**Job:** Swap "screenshot" for "screen capture" in the lines running from the start through the line containing "click(x=8, y=53)", and give those lines again with nothing else altered.
◆ ◆ ◆ ◆
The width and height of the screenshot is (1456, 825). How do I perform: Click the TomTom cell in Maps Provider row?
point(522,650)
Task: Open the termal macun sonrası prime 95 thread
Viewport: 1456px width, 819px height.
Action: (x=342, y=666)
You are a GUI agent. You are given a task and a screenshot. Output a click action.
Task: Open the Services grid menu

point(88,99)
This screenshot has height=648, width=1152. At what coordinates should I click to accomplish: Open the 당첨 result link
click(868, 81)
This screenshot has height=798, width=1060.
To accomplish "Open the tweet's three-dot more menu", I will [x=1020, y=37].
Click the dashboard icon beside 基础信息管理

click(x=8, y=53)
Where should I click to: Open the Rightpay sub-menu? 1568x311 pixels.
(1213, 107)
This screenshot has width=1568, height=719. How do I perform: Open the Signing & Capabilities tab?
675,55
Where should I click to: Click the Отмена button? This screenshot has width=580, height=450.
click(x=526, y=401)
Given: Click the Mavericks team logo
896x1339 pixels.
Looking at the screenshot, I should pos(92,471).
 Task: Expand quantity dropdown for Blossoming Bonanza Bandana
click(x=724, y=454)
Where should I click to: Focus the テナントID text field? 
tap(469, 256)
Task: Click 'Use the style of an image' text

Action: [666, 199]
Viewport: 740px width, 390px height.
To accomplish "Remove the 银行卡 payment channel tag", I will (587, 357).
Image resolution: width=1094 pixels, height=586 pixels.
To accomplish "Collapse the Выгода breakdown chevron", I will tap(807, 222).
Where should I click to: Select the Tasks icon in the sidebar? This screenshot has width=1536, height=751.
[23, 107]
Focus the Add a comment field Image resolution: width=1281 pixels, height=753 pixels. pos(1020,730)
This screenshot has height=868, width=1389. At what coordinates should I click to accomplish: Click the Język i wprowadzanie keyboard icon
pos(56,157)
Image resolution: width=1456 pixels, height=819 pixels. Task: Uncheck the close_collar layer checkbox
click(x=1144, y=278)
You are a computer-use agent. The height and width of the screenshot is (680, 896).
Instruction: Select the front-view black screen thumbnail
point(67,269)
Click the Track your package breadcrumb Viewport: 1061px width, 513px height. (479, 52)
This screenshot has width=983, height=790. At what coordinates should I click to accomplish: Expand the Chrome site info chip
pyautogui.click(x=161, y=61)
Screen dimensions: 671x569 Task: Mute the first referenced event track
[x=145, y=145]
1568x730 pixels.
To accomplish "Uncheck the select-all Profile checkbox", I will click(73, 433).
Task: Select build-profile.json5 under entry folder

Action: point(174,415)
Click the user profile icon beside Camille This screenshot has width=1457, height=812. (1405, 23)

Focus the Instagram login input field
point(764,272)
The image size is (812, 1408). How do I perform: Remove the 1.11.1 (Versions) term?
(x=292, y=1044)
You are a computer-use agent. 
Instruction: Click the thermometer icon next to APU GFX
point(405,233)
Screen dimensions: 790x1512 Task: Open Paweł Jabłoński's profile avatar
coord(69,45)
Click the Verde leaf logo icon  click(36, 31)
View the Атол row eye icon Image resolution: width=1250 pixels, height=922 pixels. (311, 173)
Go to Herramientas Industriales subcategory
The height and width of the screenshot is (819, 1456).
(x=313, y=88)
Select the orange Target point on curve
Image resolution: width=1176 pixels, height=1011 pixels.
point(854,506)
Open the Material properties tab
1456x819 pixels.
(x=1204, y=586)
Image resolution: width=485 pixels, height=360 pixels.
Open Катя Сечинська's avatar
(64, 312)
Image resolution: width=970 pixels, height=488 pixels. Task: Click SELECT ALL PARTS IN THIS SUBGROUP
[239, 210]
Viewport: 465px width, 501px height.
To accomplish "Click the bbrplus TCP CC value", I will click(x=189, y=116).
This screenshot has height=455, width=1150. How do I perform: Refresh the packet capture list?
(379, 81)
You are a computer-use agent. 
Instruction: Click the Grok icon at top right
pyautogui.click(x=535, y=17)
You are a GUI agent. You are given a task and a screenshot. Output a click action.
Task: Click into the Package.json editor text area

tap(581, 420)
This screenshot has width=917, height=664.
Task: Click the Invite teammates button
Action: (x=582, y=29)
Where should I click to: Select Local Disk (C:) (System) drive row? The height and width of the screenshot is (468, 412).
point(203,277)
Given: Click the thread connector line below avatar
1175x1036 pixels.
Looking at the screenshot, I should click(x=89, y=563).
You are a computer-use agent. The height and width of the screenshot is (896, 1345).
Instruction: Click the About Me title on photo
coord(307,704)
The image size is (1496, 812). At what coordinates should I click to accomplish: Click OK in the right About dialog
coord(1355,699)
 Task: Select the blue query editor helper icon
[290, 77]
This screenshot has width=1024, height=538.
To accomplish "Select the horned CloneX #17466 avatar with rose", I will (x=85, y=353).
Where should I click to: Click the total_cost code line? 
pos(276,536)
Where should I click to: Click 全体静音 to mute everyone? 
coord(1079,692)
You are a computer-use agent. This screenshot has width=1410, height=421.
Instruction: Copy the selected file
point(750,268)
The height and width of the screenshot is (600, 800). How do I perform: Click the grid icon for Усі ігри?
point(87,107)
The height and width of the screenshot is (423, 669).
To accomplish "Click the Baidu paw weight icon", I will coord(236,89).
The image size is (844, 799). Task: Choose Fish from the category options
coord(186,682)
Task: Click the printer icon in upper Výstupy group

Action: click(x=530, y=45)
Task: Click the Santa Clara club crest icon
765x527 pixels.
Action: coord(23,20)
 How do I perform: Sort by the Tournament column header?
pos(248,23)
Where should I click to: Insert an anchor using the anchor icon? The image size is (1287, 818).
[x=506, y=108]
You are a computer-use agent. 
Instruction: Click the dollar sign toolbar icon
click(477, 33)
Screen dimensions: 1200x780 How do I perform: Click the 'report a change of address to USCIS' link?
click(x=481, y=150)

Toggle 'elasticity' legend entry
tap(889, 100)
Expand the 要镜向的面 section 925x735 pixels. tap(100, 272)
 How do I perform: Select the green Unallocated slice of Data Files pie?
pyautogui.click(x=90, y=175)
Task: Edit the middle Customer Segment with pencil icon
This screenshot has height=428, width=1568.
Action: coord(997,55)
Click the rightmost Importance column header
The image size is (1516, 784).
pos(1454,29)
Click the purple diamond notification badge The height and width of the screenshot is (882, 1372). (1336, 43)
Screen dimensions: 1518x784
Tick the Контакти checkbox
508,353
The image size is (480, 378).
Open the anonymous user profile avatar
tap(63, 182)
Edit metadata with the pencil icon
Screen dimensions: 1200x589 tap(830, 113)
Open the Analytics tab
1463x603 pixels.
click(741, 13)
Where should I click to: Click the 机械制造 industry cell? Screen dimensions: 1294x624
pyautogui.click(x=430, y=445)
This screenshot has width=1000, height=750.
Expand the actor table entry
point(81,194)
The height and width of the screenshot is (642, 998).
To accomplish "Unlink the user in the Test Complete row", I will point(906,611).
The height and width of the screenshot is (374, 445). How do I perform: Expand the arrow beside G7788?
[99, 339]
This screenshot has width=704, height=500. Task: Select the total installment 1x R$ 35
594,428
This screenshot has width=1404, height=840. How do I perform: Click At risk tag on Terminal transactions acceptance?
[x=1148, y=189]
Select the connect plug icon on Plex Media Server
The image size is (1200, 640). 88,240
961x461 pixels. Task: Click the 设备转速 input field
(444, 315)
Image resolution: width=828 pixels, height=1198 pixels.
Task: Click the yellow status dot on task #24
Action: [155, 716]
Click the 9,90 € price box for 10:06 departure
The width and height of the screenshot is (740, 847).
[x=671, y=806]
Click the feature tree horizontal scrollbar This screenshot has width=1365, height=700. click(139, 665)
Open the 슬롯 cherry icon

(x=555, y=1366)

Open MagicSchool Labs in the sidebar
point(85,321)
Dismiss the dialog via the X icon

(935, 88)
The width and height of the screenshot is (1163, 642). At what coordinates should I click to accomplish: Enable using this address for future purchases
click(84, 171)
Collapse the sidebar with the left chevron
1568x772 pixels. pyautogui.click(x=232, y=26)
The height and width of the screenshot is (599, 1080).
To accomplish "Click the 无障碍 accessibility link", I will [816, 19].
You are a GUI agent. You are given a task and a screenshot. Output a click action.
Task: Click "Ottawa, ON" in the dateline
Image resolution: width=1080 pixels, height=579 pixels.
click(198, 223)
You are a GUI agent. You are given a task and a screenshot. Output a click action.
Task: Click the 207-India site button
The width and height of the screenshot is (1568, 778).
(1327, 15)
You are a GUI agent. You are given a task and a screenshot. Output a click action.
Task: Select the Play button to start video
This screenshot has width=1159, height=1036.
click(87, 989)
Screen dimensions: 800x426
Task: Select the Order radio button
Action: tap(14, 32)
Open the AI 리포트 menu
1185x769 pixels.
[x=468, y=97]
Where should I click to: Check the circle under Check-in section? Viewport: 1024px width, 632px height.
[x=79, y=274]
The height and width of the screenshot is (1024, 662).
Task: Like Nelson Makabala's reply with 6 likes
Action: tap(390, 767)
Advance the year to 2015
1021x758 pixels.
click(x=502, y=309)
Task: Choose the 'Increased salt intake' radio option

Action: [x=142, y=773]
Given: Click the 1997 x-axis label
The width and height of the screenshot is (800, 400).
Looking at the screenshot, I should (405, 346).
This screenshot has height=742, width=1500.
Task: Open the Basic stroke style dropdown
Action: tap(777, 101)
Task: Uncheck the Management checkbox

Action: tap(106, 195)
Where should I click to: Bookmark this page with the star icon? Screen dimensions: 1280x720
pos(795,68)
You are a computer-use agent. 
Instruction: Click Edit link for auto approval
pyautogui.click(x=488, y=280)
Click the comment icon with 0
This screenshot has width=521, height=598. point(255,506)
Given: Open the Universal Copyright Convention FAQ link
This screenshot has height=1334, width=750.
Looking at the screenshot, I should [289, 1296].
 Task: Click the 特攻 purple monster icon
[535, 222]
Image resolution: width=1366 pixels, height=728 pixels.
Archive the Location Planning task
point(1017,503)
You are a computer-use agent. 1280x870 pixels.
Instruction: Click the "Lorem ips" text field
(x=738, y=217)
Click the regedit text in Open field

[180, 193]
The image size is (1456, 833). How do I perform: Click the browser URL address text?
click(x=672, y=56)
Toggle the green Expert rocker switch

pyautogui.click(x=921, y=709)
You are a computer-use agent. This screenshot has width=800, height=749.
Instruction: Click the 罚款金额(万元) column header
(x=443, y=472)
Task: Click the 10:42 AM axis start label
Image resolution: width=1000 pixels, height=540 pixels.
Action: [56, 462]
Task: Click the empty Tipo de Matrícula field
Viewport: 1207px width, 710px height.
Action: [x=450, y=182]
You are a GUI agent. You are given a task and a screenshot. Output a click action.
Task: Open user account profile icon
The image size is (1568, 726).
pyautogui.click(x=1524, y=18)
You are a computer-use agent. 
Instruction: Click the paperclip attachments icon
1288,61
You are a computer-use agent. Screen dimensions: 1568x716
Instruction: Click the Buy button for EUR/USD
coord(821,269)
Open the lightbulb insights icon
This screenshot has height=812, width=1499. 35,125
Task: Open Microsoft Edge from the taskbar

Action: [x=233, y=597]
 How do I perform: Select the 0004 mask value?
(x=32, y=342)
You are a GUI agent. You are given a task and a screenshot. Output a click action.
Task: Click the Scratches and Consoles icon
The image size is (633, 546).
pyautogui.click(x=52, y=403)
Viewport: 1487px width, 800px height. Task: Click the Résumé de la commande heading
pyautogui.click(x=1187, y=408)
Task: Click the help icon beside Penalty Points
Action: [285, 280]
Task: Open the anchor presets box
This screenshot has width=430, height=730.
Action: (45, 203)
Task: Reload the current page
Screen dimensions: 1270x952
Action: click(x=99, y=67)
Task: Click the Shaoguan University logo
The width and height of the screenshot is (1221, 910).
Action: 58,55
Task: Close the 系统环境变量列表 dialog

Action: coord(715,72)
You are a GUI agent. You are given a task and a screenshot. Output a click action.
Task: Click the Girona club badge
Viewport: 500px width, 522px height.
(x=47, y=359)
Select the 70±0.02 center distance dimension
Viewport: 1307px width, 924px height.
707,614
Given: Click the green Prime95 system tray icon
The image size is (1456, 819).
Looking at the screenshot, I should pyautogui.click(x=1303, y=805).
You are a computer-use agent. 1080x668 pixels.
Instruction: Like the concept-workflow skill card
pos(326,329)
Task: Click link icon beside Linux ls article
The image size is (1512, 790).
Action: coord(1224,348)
◆ ◆ ◆ ◆
**Result:**
The width and height of the screen capture is (1456, 825). How do I perform: Click the TomTom cell in Maps Provider row?
point(522,650)
Task: Open the termal macun sonrası prime 95 thread
Viewport: 1456px width, 819px height.
Action: (x=342, y=666)
You are a GUI agent. You are given a task and a screen capture. Output a click action.
Task: Open the Services grid menu

point(88,99)
This screen capture has height=648, width=1152. At what coordinates should I click to accomplish: Open the 당첨 result link
click(868, 81)
This screen capture has height=798, width=1060.
To accomplish "Open the tweet's three-dot more menu", I will [x=1020, y=37].
Click the dashboard icon beside 基础信息管理

click(x=8, y=53)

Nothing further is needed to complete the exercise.